Price Tunney Reiter & Bruton, of Chicago, for appellee Neil Levie.

Anderson, Bennett & Partners, of Chicago, for appellee Ingalls Memorial Hospital.

Michael C. Kominiarek, of French Kezelis & Kominiarek, P.C., of Chicago, for appellee South Suburban Hospital.

*953Edward H. Nielsen, of Pretzel & Stouffer, Chtrd., of Chicago (Robert Marc Chemers and Scott L. Howie, of counsel), for other appellees.

JUSTICE CAHILL

delivered the opinion of the court:

We address a discovery issue in this appeal that implicates the physician-patient privilege. The question before us is whether a parent who files a medical malpractice action on behalf of one child may, by answering certain questions and raising certain issues in the course of discovery, waive the physician-patient privilege that shields the medical records of her other children. The defendants in this case persuaded the trial court that the records were discoverable. Counsel for the plaintiff refused to produce the records. He was then held in contempt and fined. Counsel now appeals the contempt order. We hold that the medical records relating to the mother’s pregnancies and deliveries are discoverable, as well as the records of the minor plaintiffs siblings as they relate to their births, when, and only when, the privilege is waived. But we hold that subsequent medical records of the siblings are not discoverable. We affirm in part, reverse in part and vacate the contempt order.

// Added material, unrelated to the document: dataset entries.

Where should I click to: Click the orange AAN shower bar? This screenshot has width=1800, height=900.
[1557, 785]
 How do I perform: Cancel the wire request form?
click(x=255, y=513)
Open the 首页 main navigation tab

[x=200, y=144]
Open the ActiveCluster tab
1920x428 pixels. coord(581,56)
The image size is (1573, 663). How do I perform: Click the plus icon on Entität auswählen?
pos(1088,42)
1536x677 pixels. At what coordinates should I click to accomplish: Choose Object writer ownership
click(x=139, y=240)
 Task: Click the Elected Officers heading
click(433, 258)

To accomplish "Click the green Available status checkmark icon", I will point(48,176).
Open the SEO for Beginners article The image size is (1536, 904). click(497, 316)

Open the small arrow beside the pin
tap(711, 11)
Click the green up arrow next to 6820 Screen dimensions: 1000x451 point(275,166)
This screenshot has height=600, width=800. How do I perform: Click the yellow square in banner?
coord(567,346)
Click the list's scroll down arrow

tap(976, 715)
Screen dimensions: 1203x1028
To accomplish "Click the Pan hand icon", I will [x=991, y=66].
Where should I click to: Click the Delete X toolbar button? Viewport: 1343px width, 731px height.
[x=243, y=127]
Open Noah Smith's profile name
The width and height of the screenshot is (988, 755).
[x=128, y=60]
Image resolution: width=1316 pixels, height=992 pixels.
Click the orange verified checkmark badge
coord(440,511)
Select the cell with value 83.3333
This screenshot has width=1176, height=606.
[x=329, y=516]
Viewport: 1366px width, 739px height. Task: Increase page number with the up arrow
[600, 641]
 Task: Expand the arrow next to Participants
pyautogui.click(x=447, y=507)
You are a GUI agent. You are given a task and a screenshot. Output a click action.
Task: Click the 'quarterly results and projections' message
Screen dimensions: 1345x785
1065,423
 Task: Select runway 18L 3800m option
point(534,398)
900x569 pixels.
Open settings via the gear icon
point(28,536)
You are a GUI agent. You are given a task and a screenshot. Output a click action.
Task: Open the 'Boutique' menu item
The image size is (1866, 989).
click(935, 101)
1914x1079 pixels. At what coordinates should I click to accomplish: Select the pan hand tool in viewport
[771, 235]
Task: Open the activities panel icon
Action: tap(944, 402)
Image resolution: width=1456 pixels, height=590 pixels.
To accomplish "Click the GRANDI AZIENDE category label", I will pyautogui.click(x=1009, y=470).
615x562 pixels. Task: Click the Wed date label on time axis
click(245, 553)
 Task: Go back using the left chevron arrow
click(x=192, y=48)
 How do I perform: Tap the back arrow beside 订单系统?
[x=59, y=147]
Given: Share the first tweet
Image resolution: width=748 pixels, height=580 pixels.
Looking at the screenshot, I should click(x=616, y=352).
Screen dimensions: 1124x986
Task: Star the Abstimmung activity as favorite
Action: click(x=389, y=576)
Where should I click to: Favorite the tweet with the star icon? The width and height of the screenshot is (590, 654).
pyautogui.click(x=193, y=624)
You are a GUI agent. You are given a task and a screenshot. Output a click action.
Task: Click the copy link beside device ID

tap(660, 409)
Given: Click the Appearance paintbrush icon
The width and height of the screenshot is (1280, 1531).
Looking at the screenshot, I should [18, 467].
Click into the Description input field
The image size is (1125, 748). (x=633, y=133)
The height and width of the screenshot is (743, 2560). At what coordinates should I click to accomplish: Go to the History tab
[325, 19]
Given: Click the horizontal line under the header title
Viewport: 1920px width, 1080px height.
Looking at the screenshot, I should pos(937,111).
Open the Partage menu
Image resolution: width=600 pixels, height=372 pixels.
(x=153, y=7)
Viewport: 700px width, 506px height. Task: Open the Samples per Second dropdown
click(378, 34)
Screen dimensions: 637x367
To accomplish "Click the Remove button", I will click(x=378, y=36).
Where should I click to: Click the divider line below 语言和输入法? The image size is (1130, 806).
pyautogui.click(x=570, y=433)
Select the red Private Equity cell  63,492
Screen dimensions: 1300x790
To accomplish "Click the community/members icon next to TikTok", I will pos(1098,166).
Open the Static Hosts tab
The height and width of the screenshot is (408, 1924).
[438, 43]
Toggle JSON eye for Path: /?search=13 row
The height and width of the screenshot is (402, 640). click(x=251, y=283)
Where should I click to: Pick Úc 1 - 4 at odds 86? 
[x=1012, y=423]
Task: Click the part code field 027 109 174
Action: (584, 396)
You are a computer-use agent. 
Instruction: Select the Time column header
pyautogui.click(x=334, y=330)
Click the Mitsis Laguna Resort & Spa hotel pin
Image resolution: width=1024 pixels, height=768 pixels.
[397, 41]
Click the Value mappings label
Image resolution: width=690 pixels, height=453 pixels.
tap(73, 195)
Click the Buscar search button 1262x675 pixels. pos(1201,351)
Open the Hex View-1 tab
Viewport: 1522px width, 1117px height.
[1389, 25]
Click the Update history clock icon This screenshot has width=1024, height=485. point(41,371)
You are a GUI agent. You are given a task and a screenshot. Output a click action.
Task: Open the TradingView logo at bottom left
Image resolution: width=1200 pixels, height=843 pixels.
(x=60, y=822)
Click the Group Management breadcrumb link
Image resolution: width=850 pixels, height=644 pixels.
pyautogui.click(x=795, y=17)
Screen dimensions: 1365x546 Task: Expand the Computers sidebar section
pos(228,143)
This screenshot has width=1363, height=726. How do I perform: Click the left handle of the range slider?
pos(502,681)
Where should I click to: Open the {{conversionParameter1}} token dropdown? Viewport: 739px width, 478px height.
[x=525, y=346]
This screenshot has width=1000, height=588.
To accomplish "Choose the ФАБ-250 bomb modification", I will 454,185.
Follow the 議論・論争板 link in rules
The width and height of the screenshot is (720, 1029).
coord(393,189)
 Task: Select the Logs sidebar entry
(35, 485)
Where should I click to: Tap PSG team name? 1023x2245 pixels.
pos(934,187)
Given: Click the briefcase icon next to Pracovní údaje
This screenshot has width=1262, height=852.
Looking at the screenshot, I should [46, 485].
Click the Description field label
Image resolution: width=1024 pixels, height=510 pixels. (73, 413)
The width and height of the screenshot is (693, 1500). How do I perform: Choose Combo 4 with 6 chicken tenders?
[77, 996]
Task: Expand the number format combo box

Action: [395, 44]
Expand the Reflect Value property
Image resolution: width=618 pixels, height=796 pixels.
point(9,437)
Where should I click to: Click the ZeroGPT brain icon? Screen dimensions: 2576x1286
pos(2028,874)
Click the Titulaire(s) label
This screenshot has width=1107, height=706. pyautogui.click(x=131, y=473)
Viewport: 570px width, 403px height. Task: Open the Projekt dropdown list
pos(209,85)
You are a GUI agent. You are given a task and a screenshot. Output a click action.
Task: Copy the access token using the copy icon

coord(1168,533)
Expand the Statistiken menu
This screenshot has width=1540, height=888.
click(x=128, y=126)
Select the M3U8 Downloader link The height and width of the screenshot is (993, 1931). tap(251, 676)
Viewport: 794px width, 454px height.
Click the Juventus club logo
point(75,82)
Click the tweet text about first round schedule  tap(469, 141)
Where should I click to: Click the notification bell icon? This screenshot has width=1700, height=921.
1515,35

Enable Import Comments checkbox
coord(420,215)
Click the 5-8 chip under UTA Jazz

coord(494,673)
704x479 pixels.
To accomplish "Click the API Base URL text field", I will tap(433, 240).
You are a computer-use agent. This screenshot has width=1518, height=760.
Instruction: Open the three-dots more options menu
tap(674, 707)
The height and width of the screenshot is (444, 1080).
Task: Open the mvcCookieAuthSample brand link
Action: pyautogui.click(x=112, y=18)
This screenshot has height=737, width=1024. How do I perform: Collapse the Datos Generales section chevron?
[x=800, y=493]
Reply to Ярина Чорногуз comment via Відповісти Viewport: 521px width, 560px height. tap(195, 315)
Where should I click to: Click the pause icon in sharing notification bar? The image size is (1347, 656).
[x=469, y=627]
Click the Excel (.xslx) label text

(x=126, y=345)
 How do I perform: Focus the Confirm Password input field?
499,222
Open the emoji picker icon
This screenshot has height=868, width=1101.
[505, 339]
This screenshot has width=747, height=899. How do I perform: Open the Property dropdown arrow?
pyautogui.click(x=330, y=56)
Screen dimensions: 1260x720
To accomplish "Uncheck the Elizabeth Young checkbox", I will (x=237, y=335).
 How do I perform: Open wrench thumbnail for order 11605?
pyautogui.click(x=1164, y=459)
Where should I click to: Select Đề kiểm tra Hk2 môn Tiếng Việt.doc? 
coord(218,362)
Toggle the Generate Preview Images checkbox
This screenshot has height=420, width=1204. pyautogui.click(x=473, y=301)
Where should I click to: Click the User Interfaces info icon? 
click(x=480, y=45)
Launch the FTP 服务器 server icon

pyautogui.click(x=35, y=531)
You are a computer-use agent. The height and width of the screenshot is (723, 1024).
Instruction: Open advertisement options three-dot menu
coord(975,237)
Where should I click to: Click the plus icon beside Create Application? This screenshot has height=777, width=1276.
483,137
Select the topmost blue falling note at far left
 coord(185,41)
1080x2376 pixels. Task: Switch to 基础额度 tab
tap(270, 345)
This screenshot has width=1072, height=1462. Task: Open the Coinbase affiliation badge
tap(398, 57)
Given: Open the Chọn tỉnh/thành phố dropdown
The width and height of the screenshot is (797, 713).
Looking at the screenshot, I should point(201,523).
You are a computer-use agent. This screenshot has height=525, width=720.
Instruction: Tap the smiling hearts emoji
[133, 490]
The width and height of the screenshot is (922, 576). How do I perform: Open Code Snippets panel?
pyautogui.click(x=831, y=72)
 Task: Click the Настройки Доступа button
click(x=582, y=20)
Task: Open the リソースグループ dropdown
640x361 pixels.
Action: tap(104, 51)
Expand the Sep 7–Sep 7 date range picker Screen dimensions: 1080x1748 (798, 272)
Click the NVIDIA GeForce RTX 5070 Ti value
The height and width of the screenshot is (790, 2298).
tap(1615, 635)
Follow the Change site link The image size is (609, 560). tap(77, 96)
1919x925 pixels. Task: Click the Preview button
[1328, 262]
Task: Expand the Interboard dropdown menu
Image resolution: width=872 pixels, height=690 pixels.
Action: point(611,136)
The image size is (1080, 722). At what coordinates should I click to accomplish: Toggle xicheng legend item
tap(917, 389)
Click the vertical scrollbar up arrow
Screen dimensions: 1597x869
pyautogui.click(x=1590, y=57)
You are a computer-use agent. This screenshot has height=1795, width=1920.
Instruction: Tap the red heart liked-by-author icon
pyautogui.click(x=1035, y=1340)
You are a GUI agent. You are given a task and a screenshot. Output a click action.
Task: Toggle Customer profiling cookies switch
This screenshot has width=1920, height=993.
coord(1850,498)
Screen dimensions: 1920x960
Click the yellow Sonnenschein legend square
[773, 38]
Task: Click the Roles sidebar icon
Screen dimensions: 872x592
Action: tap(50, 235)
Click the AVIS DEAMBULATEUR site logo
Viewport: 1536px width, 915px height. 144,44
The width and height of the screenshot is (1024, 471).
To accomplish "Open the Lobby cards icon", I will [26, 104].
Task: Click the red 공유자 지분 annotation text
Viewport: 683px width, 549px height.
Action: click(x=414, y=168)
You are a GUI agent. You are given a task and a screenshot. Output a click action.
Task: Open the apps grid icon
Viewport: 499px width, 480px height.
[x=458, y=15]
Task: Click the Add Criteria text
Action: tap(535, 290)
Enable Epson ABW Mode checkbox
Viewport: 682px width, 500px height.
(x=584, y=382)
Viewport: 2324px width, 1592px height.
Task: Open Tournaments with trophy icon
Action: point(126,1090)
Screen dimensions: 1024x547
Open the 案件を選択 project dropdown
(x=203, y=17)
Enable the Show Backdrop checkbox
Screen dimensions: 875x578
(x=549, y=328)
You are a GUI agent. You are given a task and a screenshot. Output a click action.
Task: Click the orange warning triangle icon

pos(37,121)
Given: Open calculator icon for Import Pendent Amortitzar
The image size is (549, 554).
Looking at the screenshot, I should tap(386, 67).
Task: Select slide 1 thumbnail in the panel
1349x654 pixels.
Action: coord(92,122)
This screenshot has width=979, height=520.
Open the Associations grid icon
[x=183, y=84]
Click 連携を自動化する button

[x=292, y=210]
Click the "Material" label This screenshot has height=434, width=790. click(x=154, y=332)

Sharon and Karl Kunz filed a negligence suit on behalf of their son Kurt, who suffers from cerebral palsy. Plaintiffs allege Kurt’s present condition was caused by defendants’ negligence in the course of Kurt’s birth. Kurt was delivered at South Suburban Hospital by Dr. John Bush. Dr. Neil Levie provided prenatal care. Dr. Perry Gilbert, the radiologist who interpreted Sharon’s ultrasound before Kurt’s birth, was an agent of Ingalls Memorial Hospital and Dr. Harold Lip-schutz Radiology, Ltd., n/k/a Radiology Imaging Consultants, S.C.

Defendants were able to obtain court orders compelling plaintiffs to produce treatment records for Sharon’s earlier pregnancies, in 1988 and 1990, that resulted in the births of Kurt’s two siblings. They also obtained orders compelling the production of subsequent medical records of those siblings. Defendant South Suburban Hospital had already obtained records associated with the 1988 birth of one of the siblings at South Suburban. Plaintiffs moved to bar the use of the records of the 1988 birth. Dr. Levie moved to compel the records from the 1990 birth at an Indiana hospital of the other sibling. Dr. Gilbert’s counsel then filed an affidavit from an anonymous consultant explaining why the records would be relevant to an expert opinion about the causes of Kurt’s cerebral palsy. Dr. Levie’s counsel filed an affidavit stating that a neurologist said there is a reasonable likelihood that the records might affect the opinions he or she could reach about the causes of Kurt’s condition.

Plaintiffs moved to strike the affidavits and, in the alternative, *954moved to compel the appearance of the unnamed consultant and neurologist to answer questions about the affidavits in compliance with section 2 — 1105 of the Code of Civil Procedure. 735 ILCS 5/2— 1105 (West 1998). The court denied plaintiffs’ motions. Plaintiffs’ counsel then refused to produce the treatment records of Sharon’s second pregnancy, the 1990 birth and the subsequent medical records of Kurt’s siblings. Plaintiffs’ counsel was held in contempt and a sanction was imposed, from which he appeals.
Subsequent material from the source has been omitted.